A ruler no more, Whittaker dusted off his armor and prepared to scale the middleweight mountain once more. Whittaker won consecutive bouts against Darren Till, Jared Cannonier and Kelvin Gastelum to earn a shot at redemption. Heading into UFC 271, Whittaker appeared renewed. His tools refined and weapons sharper than ever. Whittaker had claimed that he had improved at a greater rate than Adesanya. Truth be told, Whittaker was not entirely convinced that he had closed the gap enough. Whittaker's nightmares nearly spilled over into reality when he was dropped by Adesanya in Round 1 of their rematch. At the precipice of reliving his fate, Whittaker broke the cycle. "The Reaper" crashed through the confines of his coffin, emerged from the grave and unleashed his will on Adesanya for the next 20 minutes. Adesanya exited their Feb. 12 rematch as champion, but the margins were narrow. Two judges scored the contest 3 rounds to 2 in the champion's favor. A victory for Whittaker was not inconceivable in the eyes of many.

Check out the full interview with Robert Whittaker below.

"From the way I lost that first fight going into that second fight, there are a lot of things, a lot of caution, a lot of hesitancy, a lot of what-ifs, and they're always present in the lead-up, in the build-up, in the way you train and in the fight itself," Whittaker told CBS Sports. "You can see those coming out in that first round. Second round onwards, it hit me like a bolt of lightning. It's not going to happen like this. I've worked too hard. I took it all back from him. I took away all that hesitancy and caution. All the things that were built up from that first fight. You can see that in [rounds] two, three, four, five. I get better. I didn't get the W, OK, but on the back end of that fight, I took so much more than that. I feel like it's come full circle. I've left that fight as such a better fighter."

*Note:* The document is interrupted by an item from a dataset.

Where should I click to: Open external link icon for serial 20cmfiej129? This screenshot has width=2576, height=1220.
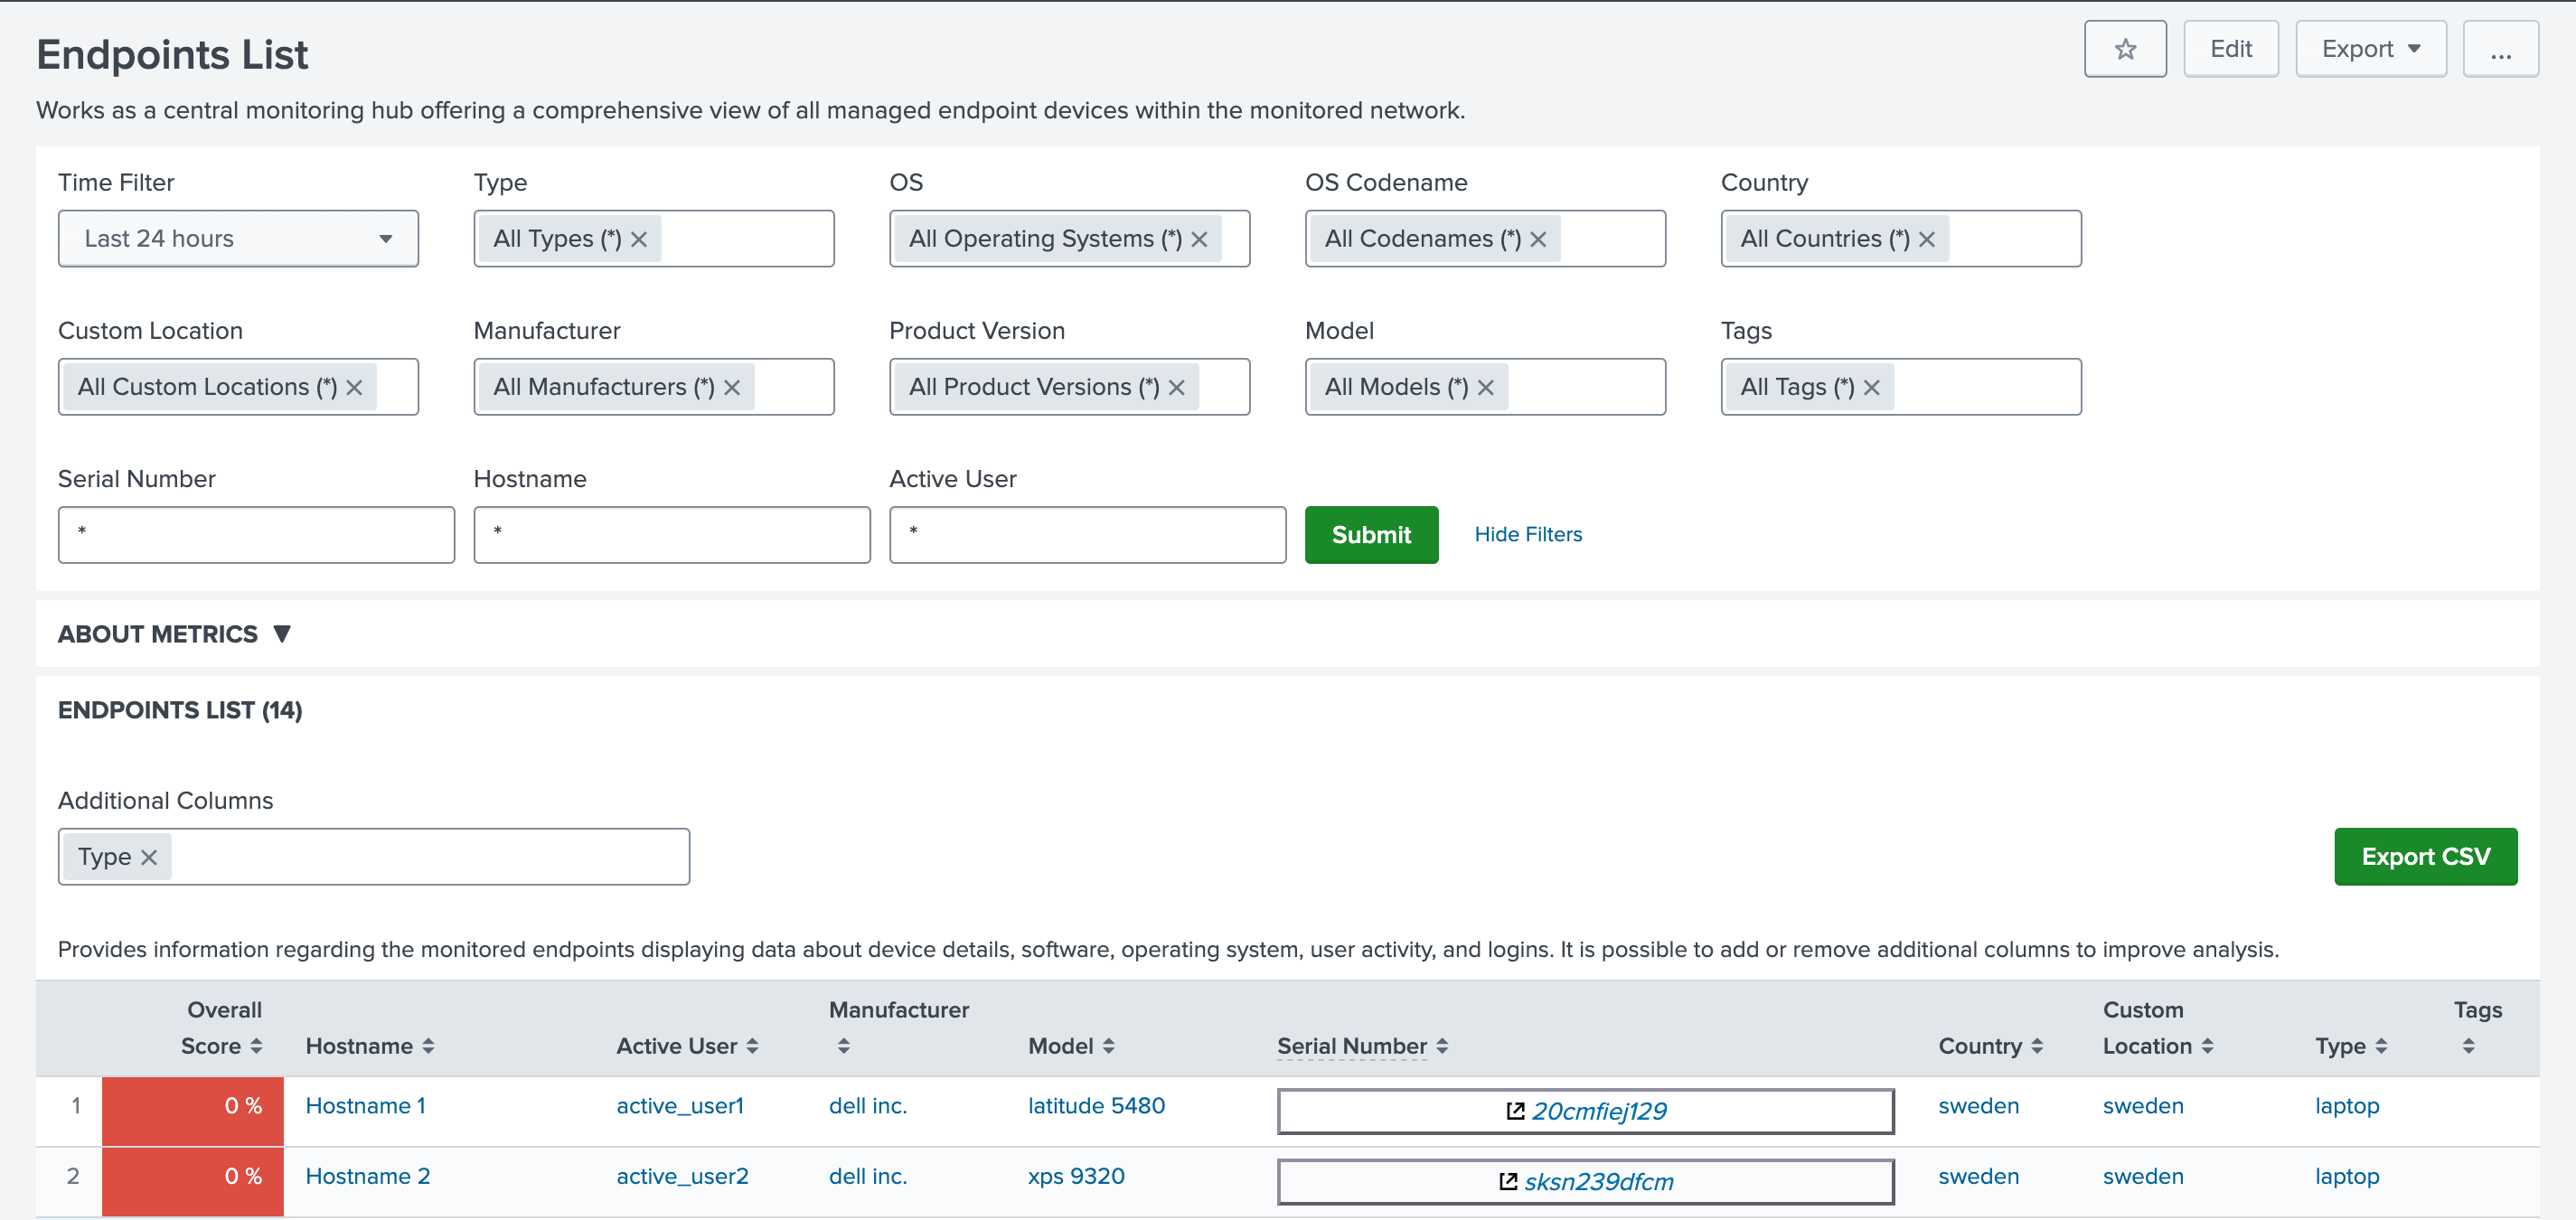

The rematch invigorated Whittaker. It was a testament to his growth and affirmation that he can overcome the steepest obstacles presented to him physically and mentally.

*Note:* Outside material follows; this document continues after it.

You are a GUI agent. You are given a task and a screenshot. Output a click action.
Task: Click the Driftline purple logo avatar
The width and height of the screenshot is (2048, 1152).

"I am just so excited for the future and for the things I can do from here," Whittaker said. "It's like I took part of my spirit back. I've been formulating things and building things up now. Honestly, my biggest obstacle in this division is Adesanya. The way [that fight] went down and how close it was, if that was my biggest obstacle then nothing is going to get in my way of getting back at him. The rate at which I've been evolving and getting better and my age and the amount of time I have to do it and how I'm just entering my prime years, it's all a recipe for something interesting."

Whittaker arrived at the airport in Sydney, Australia, in the aftermath of UFC 271. He popped the trunk of a car open, only to find his children stowed away in the back. It was a warm reminder of why Whittaker traveled across the world and put his body on the line.

"They were so happy and excited to see me. Mate, they're the reason I fight. They're my drive," Whittaker said. "They're why I do this. To see them there, straight off the plane, one day after fighting for my keep makes it all worth it."

Whittaker has flirted with the idea of moving to the light heavyweight division. While a move to 205 pounds is definitely on the table, Whittaker will leave it on ice until his ambition of a third Adesanya fight is actualized.

"It's hard to say. I'm doing really well at middleweight," Whittaker said. "I'm going to work my way up and take the crown of Israel one more time. Depending on how that fight goes, maybe I'll change things up and switch them up a bit. I like the idea of chasing down Adesanya one more time, for old time's sake."

Whittaker remains steadfast in his interest in fighting Marvin Vettori next, another top-ranked middleweight stuck in purgatory following two losses to Adesanya.

"I think my guys are talking. I think that's the next fight. That's really the only guy in the top five that I haven't fought. I think that's on the agenda. Realistically, it's the only fight that makes sense for both of us. It's funny, me and him both have a lot in common, we're both chasing the third fight with Adesanya. If I can get two fights this year, that would be great. That hits my quota quite well."